(Records contained in a dataset)
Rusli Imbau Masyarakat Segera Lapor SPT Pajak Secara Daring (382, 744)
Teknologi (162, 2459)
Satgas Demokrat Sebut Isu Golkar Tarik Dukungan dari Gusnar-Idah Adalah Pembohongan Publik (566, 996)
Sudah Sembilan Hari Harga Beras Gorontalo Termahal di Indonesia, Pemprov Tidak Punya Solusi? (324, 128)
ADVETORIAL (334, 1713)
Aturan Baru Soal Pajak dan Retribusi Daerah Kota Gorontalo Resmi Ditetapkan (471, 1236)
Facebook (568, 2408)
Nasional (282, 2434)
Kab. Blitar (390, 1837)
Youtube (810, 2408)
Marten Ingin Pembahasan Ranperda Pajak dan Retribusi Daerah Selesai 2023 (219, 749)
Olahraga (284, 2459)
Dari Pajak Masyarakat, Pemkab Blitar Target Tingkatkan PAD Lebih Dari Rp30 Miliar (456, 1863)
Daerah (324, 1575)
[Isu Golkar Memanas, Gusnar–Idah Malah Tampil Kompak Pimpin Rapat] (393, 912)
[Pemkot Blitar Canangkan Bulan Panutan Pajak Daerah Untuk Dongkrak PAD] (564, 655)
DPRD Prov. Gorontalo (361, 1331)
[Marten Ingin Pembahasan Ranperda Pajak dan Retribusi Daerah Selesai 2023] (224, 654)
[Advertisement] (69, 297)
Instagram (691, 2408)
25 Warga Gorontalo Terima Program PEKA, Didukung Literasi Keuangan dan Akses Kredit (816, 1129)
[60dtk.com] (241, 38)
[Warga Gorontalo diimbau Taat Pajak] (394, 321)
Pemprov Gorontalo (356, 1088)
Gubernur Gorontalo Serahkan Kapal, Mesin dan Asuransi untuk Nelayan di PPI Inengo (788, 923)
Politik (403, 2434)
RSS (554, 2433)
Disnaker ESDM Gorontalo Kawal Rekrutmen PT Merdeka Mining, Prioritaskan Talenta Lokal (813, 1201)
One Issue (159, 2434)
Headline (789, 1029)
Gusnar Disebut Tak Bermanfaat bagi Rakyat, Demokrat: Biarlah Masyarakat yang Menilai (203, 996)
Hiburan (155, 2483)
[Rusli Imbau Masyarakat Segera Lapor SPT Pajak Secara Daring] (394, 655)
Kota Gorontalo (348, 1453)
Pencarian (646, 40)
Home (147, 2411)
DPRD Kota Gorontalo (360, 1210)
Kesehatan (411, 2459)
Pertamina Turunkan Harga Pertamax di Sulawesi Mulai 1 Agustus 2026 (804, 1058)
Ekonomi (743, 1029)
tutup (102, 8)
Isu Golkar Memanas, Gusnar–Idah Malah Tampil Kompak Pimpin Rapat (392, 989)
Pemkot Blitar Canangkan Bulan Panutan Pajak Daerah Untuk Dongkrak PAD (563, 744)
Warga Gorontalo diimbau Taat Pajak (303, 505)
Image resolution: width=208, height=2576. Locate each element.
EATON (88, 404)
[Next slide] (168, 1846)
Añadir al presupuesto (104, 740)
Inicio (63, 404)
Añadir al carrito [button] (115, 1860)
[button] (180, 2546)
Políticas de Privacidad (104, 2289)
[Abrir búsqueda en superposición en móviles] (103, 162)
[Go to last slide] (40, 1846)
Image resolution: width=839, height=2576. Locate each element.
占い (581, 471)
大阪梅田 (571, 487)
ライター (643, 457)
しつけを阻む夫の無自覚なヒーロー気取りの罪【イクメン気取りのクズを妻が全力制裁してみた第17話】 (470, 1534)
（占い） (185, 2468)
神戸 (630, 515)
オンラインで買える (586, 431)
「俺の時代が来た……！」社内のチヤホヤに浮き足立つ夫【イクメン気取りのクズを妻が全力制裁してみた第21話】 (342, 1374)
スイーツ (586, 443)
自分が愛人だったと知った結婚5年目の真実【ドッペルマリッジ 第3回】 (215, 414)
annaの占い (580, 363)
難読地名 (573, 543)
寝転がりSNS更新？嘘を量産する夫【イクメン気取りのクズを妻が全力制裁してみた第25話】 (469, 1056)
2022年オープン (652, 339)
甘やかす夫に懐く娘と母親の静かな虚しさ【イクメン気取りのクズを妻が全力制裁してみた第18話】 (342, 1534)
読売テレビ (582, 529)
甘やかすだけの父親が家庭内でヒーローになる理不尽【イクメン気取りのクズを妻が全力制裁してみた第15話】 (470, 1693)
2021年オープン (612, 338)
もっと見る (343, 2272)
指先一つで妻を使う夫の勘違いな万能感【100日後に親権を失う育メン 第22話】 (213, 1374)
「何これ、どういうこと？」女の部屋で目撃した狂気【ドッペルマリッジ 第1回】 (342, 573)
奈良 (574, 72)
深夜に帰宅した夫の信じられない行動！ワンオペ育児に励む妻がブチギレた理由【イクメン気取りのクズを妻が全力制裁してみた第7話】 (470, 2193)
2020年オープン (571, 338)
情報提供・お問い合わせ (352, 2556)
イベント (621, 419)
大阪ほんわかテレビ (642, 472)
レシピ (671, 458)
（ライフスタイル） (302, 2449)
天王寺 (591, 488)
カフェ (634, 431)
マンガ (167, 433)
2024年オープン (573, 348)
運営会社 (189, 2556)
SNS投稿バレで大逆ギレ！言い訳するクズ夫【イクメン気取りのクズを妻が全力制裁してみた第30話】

## Work order
Every line from the line containing "しつけを阻む夫の無自覚なヒーロー気取りの罪【イクメン気取りのクズを妻が全力制裁してみた第17話】 (470, 1534)" through the line containing "読売テレビ (582, 529)" in the records above must be retyped exactly. Leave out the rest.

## Result for this exercise
しつけを阻む夫の無自覚なヒーロー気取りの罪【イクメン気取りのクズを妻が全力制裁してみた第17話】 (470, 1534)
（占い） (185, 2468)
神戸 (630, 515)
オンラインで買える (586, 431)
「俺の時代が来た……！」社内のチヤホヤに浮き足立つ夫【イクメン気取りのクズを妻が全力制裁してみた第21話】 (342, 1374)
スイーツ (586, 443)
自分が愛人だったと知った結婚5年目の真実【ドッペルマリッジ 第3回】 (215, 414)
annaの占い (580, 363)
難読地名 (573, 543)
寝転がりSNS更新？嘘を量産する夫【イクメン気取りのクズを妻が全力制裁してみた第25話】 (469, 1056)
2022年オープン (652, 339)
甘やかす夫に懐く娘と母親の静かな虚しさ【イクメン気取りのクズを妻が全力制裁してみた第18話】 (342, 1534)
読売テレビ (582, 529)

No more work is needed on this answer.